Homogeneity vs. heterogeneity in AI takeoff scenarios
Special thanks to Kate Woolverton for comments and feedback.
There has been a lot of work and discussion surrounding the speed and continuity of AI takeoff scenarios, which I do think are important variables, but in my opinion ones which are relatively less important when compared to many other axes on which different takeoff scenarios could differ.
In particular, one axis on which different takeoff scenarios can differ that I am particularly interested in is their homogeneity—that is, how similar are the different AIs that get deployed in that scenario likely to be? If there is only one AI, or many copies of the same AI, then you get a very homogenous takeoff, whereas if there are many different AIs trained via very different training regimes, then you get a heterogenous takeoff. Of particular importance is likely to be how homogenous the alignment of these systems is—that is, are deployed AI systems likely to all be equivalently aligned/misaligned, or some aligned and others misaligned? It’s also worth noting that a homogenous takeoff doesn’t necessarily imply anything about how fast, discontinuous, or unipolar the takeoff might be—for example, you can have a slow, continuous, multipolar, homogenous takeoff if many different human organizations are all using AIs and the development of those AIs is slow and continuous but the structure and alignment of all of them are basically the same (a scenario which in fact I think is quite plausible).
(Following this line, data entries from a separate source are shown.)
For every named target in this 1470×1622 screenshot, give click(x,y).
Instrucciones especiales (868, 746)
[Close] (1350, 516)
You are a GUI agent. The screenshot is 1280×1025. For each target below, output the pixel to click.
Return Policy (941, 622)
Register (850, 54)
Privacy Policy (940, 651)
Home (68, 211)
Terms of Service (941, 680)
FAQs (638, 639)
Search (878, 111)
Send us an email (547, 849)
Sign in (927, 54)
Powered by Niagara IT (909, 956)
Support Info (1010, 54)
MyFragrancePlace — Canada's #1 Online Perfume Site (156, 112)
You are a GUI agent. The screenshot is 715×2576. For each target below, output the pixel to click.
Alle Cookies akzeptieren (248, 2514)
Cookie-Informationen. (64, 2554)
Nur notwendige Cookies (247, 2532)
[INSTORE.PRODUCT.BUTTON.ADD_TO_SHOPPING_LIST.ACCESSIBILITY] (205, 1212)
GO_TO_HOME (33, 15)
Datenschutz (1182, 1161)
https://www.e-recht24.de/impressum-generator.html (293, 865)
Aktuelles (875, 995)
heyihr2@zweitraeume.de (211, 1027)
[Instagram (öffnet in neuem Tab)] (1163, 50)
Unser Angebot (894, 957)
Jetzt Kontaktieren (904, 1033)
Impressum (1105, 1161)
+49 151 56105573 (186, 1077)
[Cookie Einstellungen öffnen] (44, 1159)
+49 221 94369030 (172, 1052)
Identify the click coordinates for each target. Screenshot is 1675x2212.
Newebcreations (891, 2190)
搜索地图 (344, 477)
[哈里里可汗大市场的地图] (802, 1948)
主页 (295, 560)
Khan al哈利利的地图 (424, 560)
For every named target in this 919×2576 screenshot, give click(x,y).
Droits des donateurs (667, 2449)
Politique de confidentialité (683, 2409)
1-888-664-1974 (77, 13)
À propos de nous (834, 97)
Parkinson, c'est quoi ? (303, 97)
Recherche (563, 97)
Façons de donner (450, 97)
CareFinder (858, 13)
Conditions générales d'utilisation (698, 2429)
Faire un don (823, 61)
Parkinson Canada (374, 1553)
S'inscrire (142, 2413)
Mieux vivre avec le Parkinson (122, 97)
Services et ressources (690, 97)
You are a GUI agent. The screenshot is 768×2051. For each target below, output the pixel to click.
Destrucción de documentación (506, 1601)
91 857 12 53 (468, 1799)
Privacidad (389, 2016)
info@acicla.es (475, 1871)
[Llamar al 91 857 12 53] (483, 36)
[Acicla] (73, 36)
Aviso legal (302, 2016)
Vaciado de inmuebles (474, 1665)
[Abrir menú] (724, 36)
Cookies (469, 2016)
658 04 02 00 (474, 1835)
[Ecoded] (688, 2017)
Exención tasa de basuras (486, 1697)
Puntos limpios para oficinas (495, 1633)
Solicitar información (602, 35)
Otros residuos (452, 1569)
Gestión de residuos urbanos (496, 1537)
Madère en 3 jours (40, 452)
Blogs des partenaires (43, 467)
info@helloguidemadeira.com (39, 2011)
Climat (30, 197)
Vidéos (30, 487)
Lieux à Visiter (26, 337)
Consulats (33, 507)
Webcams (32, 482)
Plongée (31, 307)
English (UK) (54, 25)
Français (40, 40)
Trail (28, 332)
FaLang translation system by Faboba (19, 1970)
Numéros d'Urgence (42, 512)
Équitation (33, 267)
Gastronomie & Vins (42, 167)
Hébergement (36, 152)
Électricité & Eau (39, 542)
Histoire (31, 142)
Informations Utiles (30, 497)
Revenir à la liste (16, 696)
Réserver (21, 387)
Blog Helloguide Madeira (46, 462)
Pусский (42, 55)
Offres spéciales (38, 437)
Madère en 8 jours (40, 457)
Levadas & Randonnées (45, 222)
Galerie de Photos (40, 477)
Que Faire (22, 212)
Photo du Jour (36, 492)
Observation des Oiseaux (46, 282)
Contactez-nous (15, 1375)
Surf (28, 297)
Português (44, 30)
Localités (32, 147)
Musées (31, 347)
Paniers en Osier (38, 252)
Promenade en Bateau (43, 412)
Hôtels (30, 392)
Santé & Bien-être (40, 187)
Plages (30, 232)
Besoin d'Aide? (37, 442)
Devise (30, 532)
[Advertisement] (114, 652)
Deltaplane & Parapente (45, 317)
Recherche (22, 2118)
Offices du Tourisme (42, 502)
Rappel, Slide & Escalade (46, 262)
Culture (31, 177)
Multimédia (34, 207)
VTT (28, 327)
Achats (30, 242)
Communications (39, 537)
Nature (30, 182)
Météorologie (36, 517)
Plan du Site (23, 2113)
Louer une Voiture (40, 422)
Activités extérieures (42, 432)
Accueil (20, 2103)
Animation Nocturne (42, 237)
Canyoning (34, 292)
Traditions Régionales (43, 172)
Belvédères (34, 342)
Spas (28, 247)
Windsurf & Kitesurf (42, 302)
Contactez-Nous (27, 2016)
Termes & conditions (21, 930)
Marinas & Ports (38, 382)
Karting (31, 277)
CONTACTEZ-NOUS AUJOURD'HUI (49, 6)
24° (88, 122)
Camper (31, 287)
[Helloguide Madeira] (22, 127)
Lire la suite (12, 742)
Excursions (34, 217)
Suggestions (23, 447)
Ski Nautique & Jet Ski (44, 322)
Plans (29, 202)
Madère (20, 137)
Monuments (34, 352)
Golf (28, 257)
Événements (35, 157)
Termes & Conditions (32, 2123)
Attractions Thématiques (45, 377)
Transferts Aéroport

In my opinion, I expect a relatively homogenous takeoff, for the following reasons:
I expect that the amount of compute necessary to train the first advanced AI system will vastly outpace the amount of compute necessary to run it such that once you’ve trained an advanced AI system you will have the resources necessary to deploy many copies of that trained system and it will be much cheaper to do that than to train an entirely new system for each different application. Even in a CAIS-like scenario, I expect that most of what you’ll be doing to create new services is fine-tuning existing ones rather than doing entirely new training runs.
I expect training compute to be sufficiently high such that the cost of training a competing system to the first advanced AI system will be high enough that it will be far cheaper for most organizations to simply buy/license/use a copy of the first advanced AI from the organization that built it rather than train an entirely new one on their own.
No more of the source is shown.